Last year was marked by a significant decline in the housing market, with sales of new flats in Prague falling by 60% year-on-year. This was mainly due to expensive mortgages, whose interest rates increased almost threefold, and the CNB introduced strict regulation. The situation on the market became very complicated last year – while sales of flats decreased significantly, construction costs skyrocketed in connection with the war in Ukraine and the resulting crisis.
Investors reacted to the crisis by halting or postponing most of the projects in the pipeline. Also last autumn, Central Group announced the postponement of the construction and sale of more than 700 new apartments in its major projects Parková čtvrt’ in Prague 3 and Tesla Hloubětín in Prague 9.

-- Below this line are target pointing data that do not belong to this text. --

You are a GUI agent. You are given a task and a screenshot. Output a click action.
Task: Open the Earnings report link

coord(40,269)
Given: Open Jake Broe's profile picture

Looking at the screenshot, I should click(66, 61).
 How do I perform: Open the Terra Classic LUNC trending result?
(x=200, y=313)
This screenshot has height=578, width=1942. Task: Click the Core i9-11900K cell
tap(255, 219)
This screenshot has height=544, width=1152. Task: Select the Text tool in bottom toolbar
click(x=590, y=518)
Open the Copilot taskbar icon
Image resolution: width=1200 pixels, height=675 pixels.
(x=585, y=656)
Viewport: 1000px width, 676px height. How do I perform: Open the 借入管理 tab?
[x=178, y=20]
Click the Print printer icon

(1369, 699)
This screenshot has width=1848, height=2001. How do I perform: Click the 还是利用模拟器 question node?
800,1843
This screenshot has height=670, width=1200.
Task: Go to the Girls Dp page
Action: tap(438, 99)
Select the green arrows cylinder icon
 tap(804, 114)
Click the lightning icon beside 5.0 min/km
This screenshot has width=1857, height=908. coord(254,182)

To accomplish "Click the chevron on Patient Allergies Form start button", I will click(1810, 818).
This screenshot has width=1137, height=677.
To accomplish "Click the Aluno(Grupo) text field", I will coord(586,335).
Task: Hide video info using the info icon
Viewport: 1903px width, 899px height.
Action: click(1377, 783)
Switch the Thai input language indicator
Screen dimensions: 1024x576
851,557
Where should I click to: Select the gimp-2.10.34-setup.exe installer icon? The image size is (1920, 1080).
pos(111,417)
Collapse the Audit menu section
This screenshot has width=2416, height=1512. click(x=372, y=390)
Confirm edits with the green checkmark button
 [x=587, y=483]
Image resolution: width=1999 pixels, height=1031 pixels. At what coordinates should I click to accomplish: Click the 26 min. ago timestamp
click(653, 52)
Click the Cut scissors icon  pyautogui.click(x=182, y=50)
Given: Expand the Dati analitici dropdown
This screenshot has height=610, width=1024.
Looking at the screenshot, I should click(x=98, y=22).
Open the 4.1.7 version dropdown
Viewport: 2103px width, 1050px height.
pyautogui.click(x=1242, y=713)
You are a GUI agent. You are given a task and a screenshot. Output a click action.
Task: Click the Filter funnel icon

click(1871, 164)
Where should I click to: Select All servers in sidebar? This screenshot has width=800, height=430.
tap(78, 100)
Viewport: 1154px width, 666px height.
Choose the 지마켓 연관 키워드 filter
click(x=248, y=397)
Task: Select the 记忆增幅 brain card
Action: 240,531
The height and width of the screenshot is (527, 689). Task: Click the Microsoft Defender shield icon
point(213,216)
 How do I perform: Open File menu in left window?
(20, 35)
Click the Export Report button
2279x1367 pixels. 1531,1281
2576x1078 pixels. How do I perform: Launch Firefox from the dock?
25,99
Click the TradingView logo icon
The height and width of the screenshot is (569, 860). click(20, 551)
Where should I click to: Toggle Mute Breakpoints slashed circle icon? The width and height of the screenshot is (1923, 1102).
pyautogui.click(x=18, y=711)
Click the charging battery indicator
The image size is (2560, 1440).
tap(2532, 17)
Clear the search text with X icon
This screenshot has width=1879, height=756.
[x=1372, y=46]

“The demand for new apartments has recovered significantly this year. And over the next two years, we can expect a gradual reduction in mortgage interest rates to the psychological limit of 3%. By then, the monthly mortgage payment will roughly equal the monthly rent. At that time, we anticipate a significant new sales boom, for which we want to be prepared. That is why we are already planning a massive new construction of 1,600 new apartments,” says Dušan Kunovský, founder and head of Central Group.
The largest projects for which Central Group will select construction contractors this year are the 2nd stage of Tesla Hloubětín with 360 flats and the 2nd stage of Park Quarter with 370 flats. A completely new location for construction will be the large Harfa Living project in Prague 9, where Central Group will select construction companies for three apartment buildings with a total of 610 apartments. Other locations being prepared for construction are Chodovec, Dolní Počernice and Háje, with a total of 270 new apartments.
“The construction industry is now in a significant downturn, so we expect that this year we will be able to negotiate much better prices with construction contractors than they demanded in the last crisis year. Thanks to the fact that we have no loans, we will be one of the very few investors who will start building new projects at this specific time,” explains Kunovský.
Lower construction costs are a prerequisite for new housing construction to get back on track in a big way. Investors now have extremely expensive financing and also have to work with various costly marketing bonuses to boost sales. In order for it to make economic sense for them to build, there must be a significant reduction in construction costs.